The retrofit risk: an AI agent that fans out to side conversations on the customer’s behalf inherits this fragility. If the agent’s reasoning trail depends on side-conversation context — “I asked the warehouse, they said yes, therefore I confirmed to the customer” — and that trail vanishes on the next key rotation, you have a black-box decision in production that you cannot reconstruct. That is not an AVG problem in theory. It is an AVG problem the first time a customer asks why.
The scoring sheet
We compress the audit into one page, five categories, each scored 0 to 3. We won’t quote a retrofit on a tenant scoring below 7 out of 15. Below 7, we quote a cleanup first and revisit the retrofit after.
Category | Score 0-3 | Notes
---------------------------------|-----------|---------------------------
Trigger health (top 35 macros) | | clean / out-of-order / broken
Macro coverage vs ticket reasons | | does the library match
| | what actually comes in
Tag entropy and orphan rate | | entropy < 4.5, orphan < 30%
Side-conversation rotation | | survives the staging test
AVG context-trail integrity | | export reproduces the thread
---------------------------------|-----------|---------------------------
Total | /15 | <7 = cleanup before retrofit
The number that matters most is the last one. We have shipped retrofits on tenants with messy macros — humans wrote those macros, humans can clean them in a sprint. We have walked away from tenants whose AVG trail couldn’t survive a credential rotation, because that is a structural problem with the integration topology and it is not the AI agent’s job to fix it. It is the platform team’s job, before anyone bolts an agent on top.
What the three survivors had in common
Of the three tenants from our last batch of ten that passed the side-conversation rotation cleanly, none had the most expensive Zendesk plan, none had a dedicated platform engineer, and none had recently re-platformed. What they had was boring: one named owner of the integration credentials, a 90-day rotation actually written down in a runbook, and side conversations restricted to two transports rather than five. Less surface, fewer secrets, one person who knows where the keys live. That is the entire pattern.
What to do today
Open Zendesk, export the last 90 days of tag activity, run the jq snippet above, and read the orphan rate out loud. If it is over 50%, the AI retrofit conversation should start with a tag cleanup, not a model choice. When we built the support agent for a Dutch homeware brand last winter, the thing that nearly derailed the project was exactly this — 612 unique tags in 90 days, no taxonomy, no owner.
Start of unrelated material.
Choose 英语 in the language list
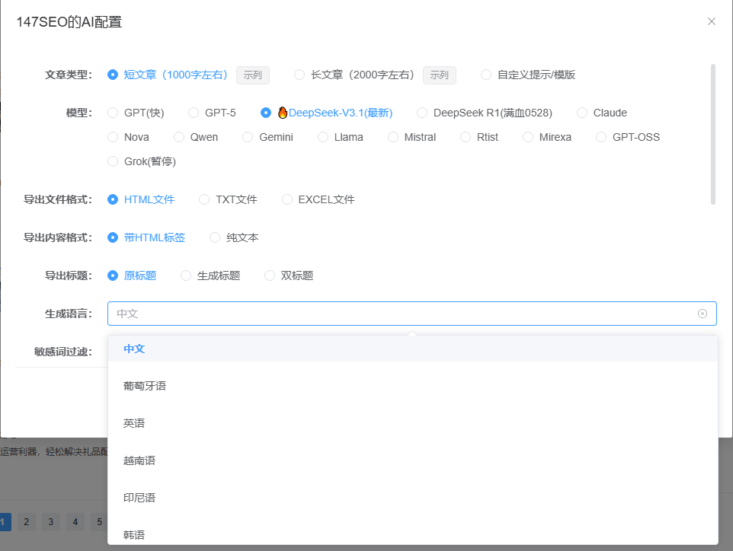This screenshot has width=733, height=551. pyautogui.click(x=133, y=422)
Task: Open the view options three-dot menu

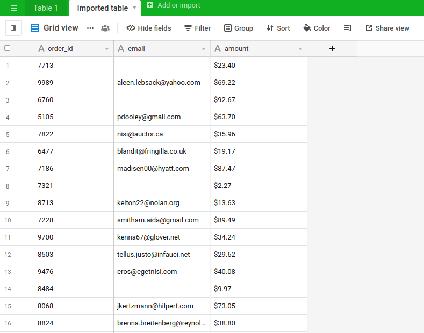Action: [90, 28]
We ended up solving it with a one-week tag-merge sprint before any AI agent work began, and the retrofit shipped in the original three-week window.
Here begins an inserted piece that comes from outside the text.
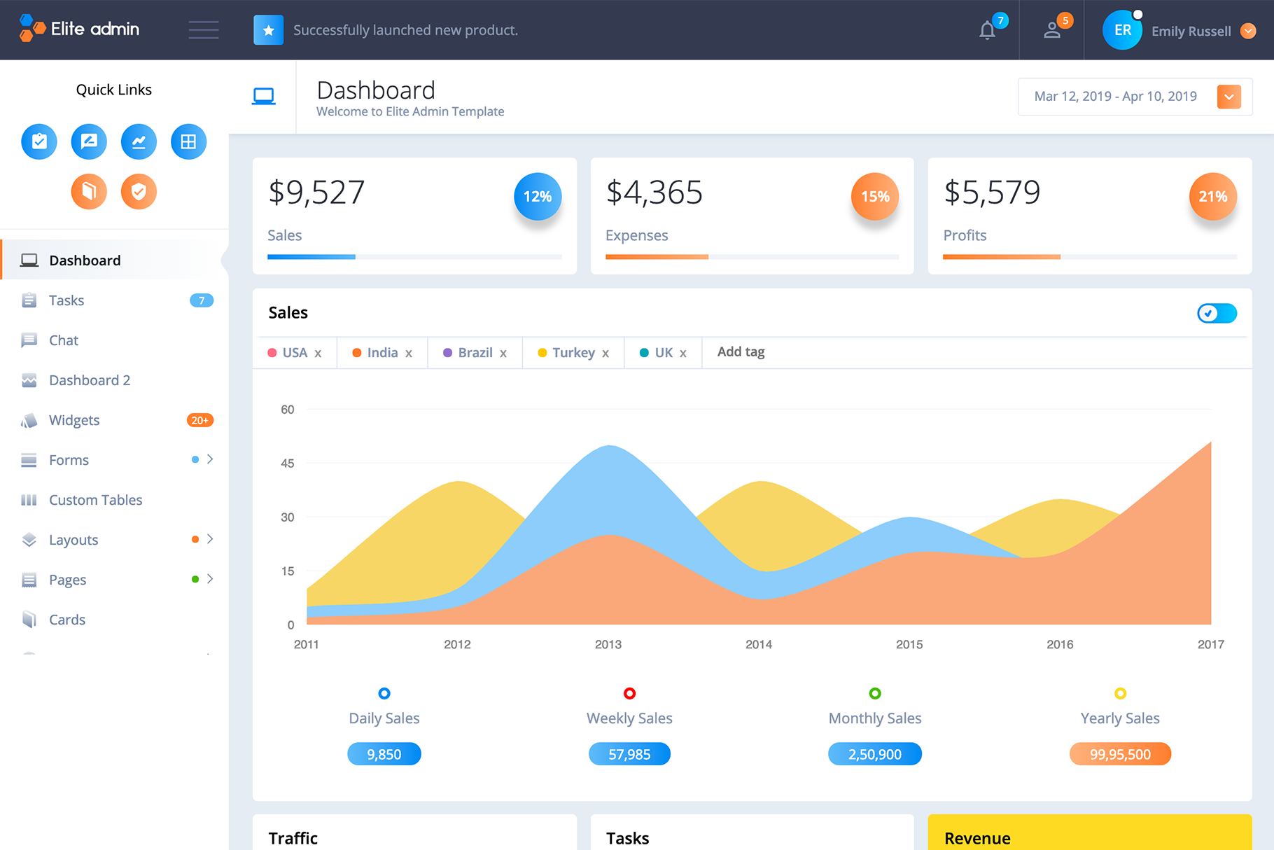Click the Add tag input field

click(741, 352)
Export the tags. Read the orphan rate. The audit starts there.
Key takeaway
The retrofit price is set by the mess in the tenant, not the ticket volume. Score trigger order, tag drift, and side-conversation safety before you quote.
FAQ
What does a passing score on the audit look like?
Seven or higher out of fifteen, with a non-zero on side-conversation rotation. Anything lower means a tag or integration cleanup before we quote the retrofit.
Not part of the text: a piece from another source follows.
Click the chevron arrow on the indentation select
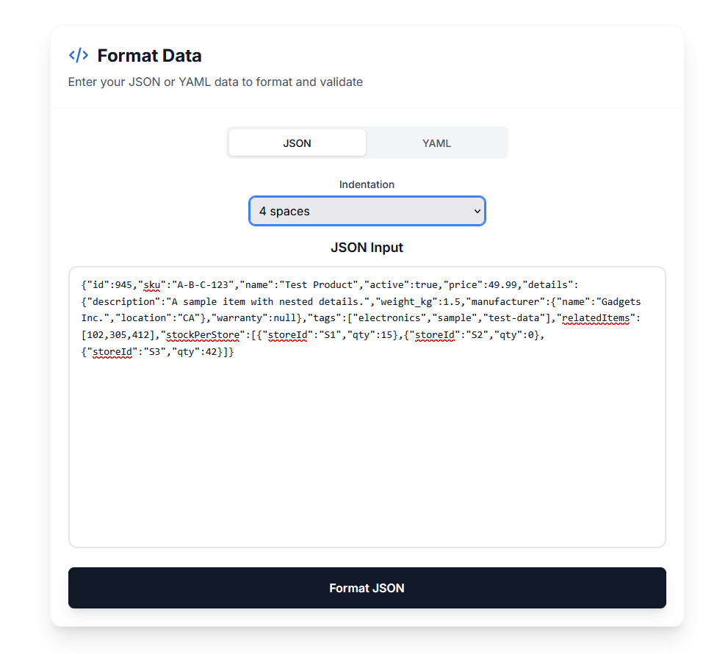The width and height of the screenshot is (717, 654). [477, 211]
Why score only the top 35 macros and not all of them?
Because the AI agent models actual usage, not the macro library. Macros used fewer than five times per week per agent rarely make it into the agent's behavior surface.
How long does the full audit take?
One working day for a sub-€20M tenant with a single brand. Two days if multiple brands share the Zendesk instance with overlapping macros and tag namespaces.
Does this audit apply to Intercom-only tenants?
Most of it. Trigger ordering becomes workflow ordering, side-conversations become Intercom's collaborator inbox. Tag drift and AVG trail tests are identical.